Hypertension in Preeclampsia

Preeclampsia, a major cause of maternal death and perinatal morbidity, strikes one in 20 pregnancies. Symptoms of preeclampsia include hypertension and proteinuria. Preeclampsia can progress to eclampsia, which is characterized by life-threatening brain seizures and kidney damage in the mother. There are a number of risk factors for the development of preeclampsia such as first pregnancy, diabetes, obesity, hypertension, and the age of the mother.

Early delivery of the baby and placenta is the only currently available treatment for the disease. This treatment, however, leads to premature births and sometimes the baby’s death. While previous studies have suggested that the placenta plays a central role in the pathogenesis of preeclampsia, the factors linking placental disease with cardiovascular and renal abnormalities have been unclear.

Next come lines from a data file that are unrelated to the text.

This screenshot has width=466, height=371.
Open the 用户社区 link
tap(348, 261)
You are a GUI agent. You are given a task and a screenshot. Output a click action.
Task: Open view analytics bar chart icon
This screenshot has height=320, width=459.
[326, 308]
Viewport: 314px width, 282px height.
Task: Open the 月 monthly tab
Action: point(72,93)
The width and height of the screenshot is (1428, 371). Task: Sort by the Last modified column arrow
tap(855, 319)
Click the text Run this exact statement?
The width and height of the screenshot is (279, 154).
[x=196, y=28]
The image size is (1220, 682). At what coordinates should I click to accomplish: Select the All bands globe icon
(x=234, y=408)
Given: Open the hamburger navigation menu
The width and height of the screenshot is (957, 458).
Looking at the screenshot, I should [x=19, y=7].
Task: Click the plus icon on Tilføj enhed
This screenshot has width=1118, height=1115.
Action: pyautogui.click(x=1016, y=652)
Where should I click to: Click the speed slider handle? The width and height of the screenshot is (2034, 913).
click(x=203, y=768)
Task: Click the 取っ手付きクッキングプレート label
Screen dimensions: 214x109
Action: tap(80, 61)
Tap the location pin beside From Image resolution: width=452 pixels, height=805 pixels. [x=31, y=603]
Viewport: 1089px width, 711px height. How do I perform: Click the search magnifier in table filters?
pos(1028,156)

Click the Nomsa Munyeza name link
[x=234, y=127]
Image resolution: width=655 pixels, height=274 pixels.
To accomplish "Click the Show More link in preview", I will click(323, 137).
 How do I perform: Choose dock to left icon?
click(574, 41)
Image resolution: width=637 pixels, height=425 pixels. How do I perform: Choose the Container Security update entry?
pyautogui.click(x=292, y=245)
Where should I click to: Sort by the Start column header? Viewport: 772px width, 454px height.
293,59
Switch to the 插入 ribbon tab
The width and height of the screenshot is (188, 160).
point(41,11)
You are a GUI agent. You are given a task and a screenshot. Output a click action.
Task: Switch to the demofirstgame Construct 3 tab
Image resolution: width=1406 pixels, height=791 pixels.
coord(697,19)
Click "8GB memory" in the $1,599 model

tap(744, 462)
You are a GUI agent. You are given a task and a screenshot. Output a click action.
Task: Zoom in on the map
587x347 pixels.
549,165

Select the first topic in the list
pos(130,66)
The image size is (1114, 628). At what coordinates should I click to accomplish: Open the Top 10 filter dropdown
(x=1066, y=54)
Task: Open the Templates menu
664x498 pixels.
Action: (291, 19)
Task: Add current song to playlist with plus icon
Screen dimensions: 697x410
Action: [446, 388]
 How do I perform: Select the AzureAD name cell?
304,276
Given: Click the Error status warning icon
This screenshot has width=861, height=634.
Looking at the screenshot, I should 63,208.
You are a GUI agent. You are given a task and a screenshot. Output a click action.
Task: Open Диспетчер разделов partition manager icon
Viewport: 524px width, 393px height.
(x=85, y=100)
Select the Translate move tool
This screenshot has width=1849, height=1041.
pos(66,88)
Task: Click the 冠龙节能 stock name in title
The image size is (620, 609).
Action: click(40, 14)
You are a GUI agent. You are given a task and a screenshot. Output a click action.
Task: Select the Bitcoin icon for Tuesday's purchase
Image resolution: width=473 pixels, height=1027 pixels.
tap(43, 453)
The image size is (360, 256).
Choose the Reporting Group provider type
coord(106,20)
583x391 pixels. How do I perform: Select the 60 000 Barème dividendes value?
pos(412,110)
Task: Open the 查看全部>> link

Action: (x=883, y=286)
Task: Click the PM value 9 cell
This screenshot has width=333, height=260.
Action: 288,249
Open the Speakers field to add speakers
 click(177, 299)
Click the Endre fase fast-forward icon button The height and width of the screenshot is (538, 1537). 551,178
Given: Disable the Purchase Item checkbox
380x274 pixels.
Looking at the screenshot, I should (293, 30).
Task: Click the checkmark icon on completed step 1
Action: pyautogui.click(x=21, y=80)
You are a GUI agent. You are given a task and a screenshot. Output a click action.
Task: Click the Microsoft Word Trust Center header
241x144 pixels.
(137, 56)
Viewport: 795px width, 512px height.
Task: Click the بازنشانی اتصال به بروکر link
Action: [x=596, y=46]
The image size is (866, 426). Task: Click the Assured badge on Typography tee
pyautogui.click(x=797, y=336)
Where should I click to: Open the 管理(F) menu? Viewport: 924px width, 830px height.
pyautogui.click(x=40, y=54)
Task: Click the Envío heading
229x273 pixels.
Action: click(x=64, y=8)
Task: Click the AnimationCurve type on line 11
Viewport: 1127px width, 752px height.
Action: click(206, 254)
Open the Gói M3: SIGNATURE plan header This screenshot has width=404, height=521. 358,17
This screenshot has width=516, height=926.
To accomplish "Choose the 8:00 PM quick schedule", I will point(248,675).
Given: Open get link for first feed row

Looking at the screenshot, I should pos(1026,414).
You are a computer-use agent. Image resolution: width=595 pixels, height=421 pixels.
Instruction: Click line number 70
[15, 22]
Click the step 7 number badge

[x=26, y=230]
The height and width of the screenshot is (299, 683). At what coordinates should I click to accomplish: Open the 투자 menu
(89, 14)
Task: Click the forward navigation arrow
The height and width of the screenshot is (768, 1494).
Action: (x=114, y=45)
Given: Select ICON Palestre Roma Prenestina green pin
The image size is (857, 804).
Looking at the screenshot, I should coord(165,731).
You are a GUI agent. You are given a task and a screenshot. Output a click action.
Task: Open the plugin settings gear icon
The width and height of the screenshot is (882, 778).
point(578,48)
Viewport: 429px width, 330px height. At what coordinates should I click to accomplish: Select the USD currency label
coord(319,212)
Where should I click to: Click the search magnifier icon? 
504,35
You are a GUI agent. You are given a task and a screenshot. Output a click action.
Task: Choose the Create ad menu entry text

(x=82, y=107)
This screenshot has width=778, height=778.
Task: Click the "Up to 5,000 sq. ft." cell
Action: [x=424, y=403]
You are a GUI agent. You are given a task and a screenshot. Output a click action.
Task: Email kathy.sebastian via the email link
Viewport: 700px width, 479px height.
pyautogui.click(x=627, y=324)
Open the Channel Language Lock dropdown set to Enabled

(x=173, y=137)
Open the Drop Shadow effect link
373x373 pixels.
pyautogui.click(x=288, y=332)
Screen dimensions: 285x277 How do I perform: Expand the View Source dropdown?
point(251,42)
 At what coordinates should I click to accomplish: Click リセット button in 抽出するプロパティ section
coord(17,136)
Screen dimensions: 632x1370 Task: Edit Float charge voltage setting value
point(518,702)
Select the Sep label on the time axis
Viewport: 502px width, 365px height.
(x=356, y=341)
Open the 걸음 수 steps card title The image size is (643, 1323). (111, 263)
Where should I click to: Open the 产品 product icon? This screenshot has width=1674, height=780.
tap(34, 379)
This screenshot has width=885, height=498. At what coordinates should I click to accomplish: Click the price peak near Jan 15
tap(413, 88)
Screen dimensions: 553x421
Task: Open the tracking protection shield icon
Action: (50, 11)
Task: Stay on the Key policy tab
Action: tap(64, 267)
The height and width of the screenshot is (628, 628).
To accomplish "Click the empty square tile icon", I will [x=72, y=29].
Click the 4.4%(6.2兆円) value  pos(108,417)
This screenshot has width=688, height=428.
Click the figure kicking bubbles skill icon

Thus, the identification of novel factors that link placental ischemia and maternal endothelial and vascular abnormalities in preeclampsia remains an important area of investigation.

Experimental induction of chronic uteroplacental ischemia appears to be the most promising animal model to study potential mechanisms of preeclampsia since reductions in uteroplacental blood flow in a variety of animal models lead to a hypertensive state that closely resembles preeclampsia in women.

Dr Joey Granger, professor of physiology and biophysics for the University of Mississippi Medical Center, and colleagues, have developed a placental ischemia model to provide a better understanding of the physiological mechanisms which link low blood flow to placenta with cardiovascular abnormalities observed in preeclamptic women.

Studies performed in Granger’s laboratory and others over the last several years have provided a better understanding of the potential mechanisms responsible for the pathogenesis of preeclampsia. In light of the recent developments in the understanding of the pathophysiology of preeclampsia, treatment strategies aimed at delaying the disease process and reducing maternal and perinatal morbidity are now being explored by many laboratories.